A small, one month study was published in last week's Journal of the American Medical Association. It demonstrated that a diet enriched with fiber and soy protein lowered total and “bad”, or LDL cholesterol, as much as a first generation statin, lovastatin. The media has characterized this as a debate of diet versus drug therapy. In my estimation, assessment of the meaning of this report should not be viewed in that light.

This small study involved 46 men and women with high cholesterol levels. Total cholesterols were between 250 and 260 mg/dL and LDL cholesterols of greater than 160 mg/dL. Sixteen ate the vegetarian diet for one month, 16 consumed a very low-fat diet, and 14 ate the low-fat diet and took 20 milligrams of lovastatin (now available generically) every day for a month.

The fiber-rich vegetarian diet included eggplant, okra, soy protein, almonds, margarine containing plant sterols, barley and psyllium - foods that have demonstrated the ability to lower cholesterol. The study was funded in part by the Canadian government and the Almond Board of California.

The vegetarian group showed an average decrease of 28.6 percent in their LDL cholesterol, the "bad cholesterol.” That was similar to the 30.9 percent reduction seen in the low-fat diet plus statin group. The low-fat diet-only group only had an 8 percent decrease.

But remember that this diet was prepackaged and provided to patients. With that caveat then, these data are not new. What is new is the direct comparison with a first generation, but nonetheless excellent, statin. At the National Institutes of Health during the 1960s, even before I got there, the metabolic wards demonstrated that tight dietary measures produced excellent cholesterol lowering. Our patients ate only that which was provided by our NIH dieticians. These approaches were necessary because our then available medications were quite intolerable or toxic. One can fairly evaluate lipids results only if there is no weight loss, which commonly occurs with extreme diets. The reason is that weight loss spuriously lowers blood fats, which return to true values when weight stabilizes. But the levels of lipid lowering were comparable to those in this recent study, and comparable to the cholesterol lowering ability of the low doses of the first generation statin.

The first statin drug was released in 1987 and changed everything. Because of their potency and safety, statins made strict dietary adherence less of a factor in lipid lowering. Statins are more effective but costlier and potentially riskier than adopting a strict vegetarian diet. But statins provide benefits that curiously have not been associated with blood fat lowering directly. There seem to be blood vessel protection characteristics, stroke prevention, and reduction in inflammatory markers of cardiovascular risk. Also, as has been getting increased attention, there may be some protection against Alzheimer's and osteoporosis. These data are very preliminary and must be interpreted with great caution until validating trials are completed.

Note that increasing data is being accrued demonstrating that statins are protective even if the baseline cholesterol levels are “average”. Note that I did not say “normal”. The accepted average levels of blood fats in the United States may indeed be too high when compared to populations with low incidence of cardiovascular diseases.

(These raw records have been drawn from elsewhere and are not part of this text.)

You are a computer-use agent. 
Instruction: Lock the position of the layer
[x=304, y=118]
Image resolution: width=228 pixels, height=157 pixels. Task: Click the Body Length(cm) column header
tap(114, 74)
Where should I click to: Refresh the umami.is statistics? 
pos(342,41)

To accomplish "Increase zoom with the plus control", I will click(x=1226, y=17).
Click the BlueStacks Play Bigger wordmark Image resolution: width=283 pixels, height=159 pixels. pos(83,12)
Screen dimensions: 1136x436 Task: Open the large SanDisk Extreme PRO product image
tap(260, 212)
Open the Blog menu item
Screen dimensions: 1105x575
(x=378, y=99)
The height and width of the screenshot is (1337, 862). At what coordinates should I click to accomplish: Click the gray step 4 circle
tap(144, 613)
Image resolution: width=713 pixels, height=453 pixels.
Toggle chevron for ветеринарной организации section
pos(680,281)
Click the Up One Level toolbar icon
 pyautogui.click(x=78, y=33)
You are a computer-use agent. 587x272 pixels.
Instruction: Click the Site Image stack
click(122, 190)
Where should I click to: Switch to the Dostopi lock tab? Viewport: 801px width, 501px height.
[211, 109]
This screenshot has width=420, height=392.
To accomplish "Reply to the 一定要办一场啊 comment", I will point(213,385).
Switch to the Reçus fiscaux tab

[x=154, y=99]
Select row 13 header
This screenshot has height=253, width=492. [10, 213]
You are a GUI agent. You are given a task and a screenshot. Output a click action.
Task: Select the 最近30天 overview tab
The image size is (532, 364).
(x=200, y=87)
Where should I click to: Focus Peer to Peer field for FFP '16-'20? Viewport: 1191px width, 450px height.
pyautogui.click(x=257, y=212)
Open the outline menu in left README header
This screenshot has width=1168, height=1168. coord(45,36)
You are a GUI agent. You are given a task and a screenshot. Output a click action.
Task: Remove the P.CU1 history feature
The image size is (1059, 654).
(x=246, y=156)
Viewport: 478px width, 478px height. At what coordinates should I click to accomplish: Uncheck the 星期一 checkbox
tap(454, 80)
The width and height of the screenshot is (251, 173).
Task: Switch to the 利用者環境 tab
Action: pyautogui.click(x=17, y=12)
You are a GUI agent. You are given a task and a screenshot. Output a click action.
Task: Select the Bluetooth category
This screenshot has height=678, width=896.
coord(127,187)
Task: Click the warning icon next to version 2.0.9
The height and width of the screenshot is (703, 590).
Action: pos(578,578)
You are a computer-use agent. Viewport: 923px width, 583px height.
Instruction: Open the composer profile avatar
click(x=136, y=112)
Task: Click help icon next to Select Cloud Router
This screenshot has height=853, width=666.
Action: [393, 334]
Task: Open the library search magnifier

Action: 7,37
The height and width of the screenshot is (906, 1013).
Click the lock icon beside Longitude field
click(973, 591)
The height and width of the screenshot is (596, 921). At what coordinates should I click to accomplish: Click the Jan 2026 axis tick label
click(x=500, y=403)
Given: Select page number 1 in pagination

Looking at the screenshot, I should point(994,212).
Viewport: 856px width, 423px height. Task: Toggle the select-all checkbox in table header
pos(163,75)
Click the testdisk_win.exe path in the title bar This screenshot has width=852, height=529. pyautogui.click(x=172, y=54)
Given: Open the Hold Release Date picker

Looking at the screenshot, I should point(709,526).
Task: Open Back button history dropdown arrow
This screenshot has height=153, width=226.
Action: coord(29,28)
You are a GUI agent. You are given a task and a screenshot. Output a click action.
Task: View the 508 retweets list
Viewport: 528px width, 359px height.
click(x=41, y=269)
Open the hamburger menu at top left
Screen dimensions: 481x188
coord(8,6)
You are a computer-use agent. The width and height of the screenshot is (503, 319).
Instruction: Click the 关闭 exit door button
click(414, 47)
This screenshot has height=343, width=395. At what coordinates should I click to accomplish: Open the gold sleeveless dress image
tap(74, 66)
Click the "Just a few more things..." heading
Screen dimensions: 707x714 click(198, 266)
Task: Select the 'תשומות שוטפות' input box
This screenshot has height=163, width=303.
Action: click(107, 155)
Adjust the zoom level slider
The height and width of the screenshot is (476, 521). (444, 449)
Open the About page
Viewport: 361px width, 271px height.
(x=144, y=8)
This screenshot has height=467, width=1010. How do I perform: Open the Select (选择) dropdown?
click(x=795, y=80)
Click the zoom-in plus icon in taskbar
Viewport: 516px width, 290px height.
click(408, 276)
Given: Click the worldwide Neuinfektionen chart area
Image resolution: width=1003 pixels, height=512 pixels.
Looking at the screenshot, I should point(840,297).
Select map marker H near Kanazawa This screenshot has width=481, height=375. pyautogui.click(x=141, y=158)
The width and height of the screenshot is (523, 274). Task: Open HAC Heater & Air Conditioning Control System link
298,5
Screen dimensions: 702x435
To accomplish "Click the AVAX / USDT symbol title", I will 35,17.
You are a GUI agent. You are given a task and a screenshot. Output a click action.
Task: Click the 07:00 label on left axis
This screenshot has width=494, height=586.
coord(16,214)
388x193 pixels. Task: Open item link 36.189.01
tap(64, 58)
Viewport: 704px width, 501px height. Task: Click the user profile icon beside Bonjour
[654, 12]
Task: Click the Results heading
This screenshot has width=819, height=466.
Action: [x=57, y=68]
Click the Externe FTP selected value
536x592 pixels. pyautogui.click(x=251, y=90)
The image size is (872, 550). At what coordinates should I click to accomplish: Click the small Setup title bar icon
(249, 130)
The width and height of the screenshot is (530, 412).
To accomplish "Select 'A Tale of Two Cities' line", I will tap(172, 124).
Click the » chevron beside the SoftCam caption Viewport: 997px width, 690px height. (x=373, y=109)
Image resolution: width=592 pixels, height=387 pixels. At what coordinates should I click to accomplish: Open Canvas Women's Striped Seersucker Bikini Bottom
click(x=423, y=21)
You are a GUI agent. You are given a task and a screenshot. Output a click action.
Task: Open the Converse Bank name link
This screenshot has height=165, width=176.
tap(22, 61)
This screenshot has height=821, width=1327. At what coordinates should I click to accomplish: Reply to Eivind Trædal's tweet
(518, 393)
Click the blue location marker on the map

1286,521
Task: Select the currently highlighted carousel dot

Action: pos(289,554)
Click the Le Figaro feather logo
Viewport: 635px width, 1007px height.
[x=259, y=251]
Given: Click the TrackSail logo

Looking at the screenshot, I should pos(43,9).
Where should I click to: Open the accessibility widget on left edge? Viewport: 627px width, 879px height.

So remember that this is not a debate over diet versus drug treatments. These treatments are complementary. Dietary therapy is the basis of front line management. In the absence of a cardiovascular event, dietary and nutritional approaches may be all that is needed. The difficulty with extreme diets is long-term compliance. I have told my lecture audiences that radical diets may not make you live longer, but it sure will seem longer. But if the tolerated diet does not control the blood fats, or if a cardiovascular event has already occurred, then pharmacologic therapy needs to be strongly considered.